Work instructions -
Check every line of the material below for the string "Given", and return the ones that have it.

Dataset content -
• • • •

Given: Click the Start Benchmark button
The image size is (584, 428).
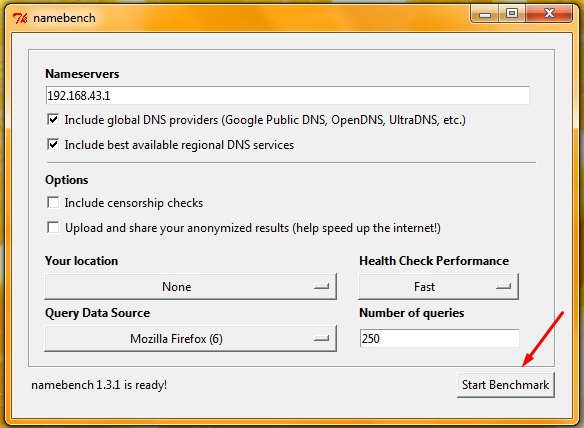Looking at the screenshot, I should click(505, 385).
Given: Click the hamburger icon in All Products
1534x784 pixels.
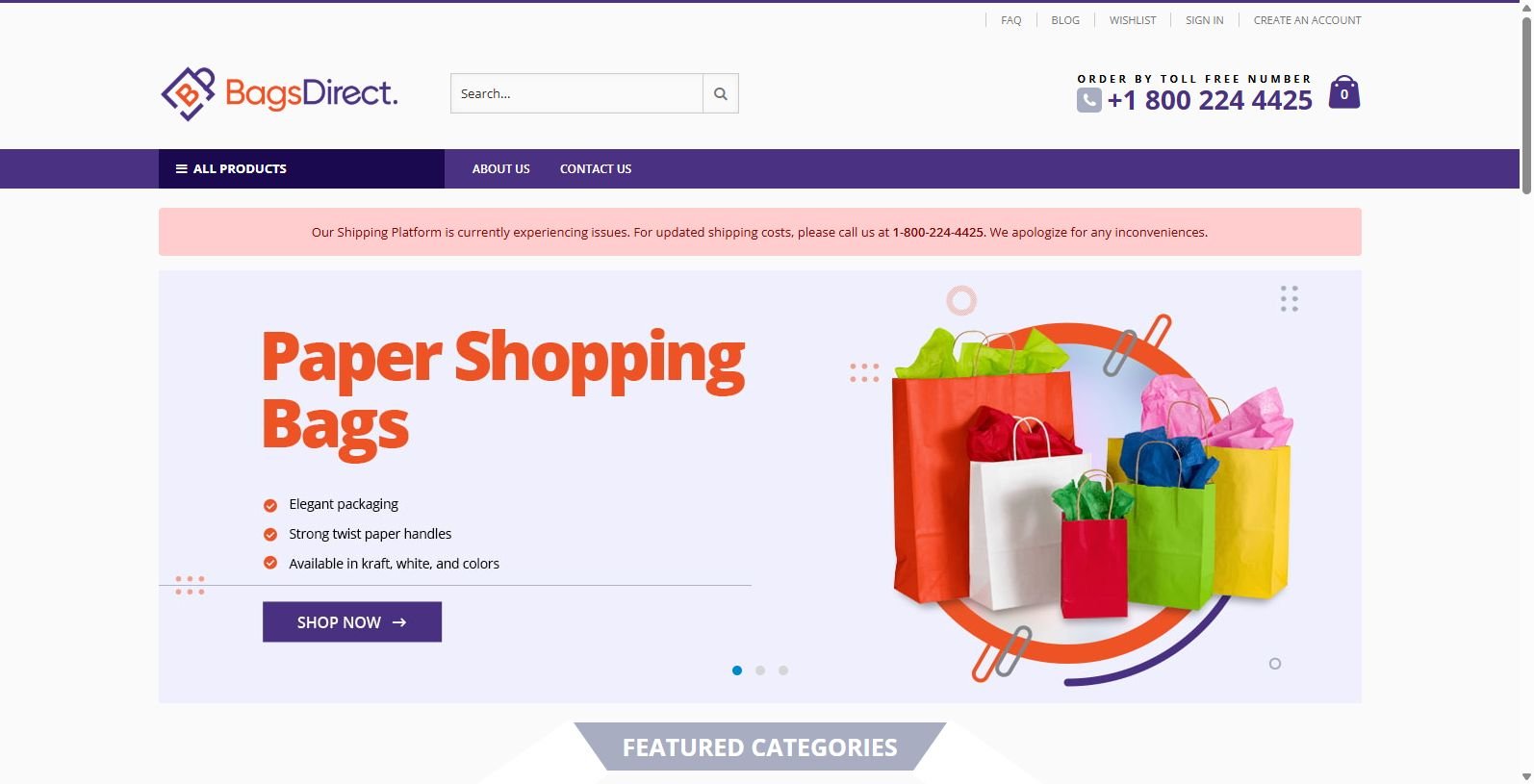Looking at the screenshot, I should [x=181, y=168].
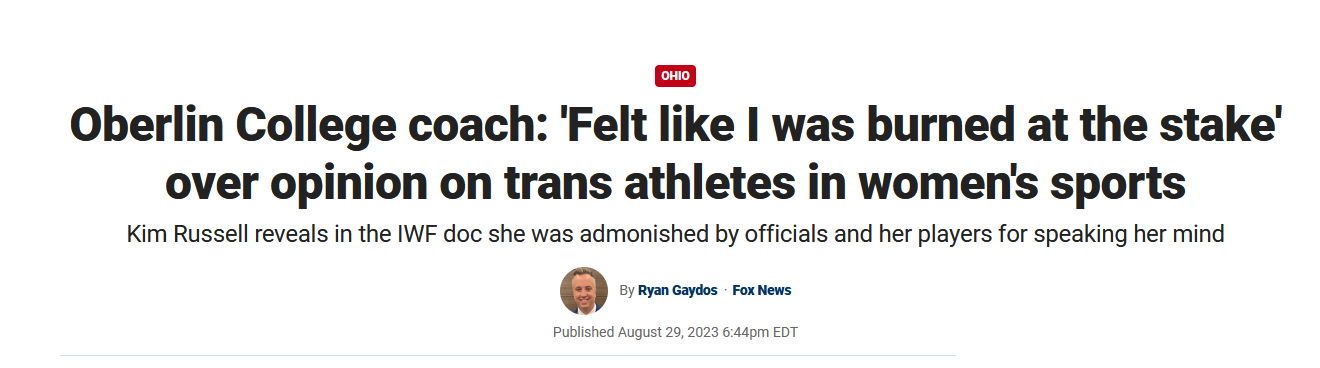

• • • •

Response box -
Given: Click the Start Benchmark button
Given: Click the hamburger icon in All Products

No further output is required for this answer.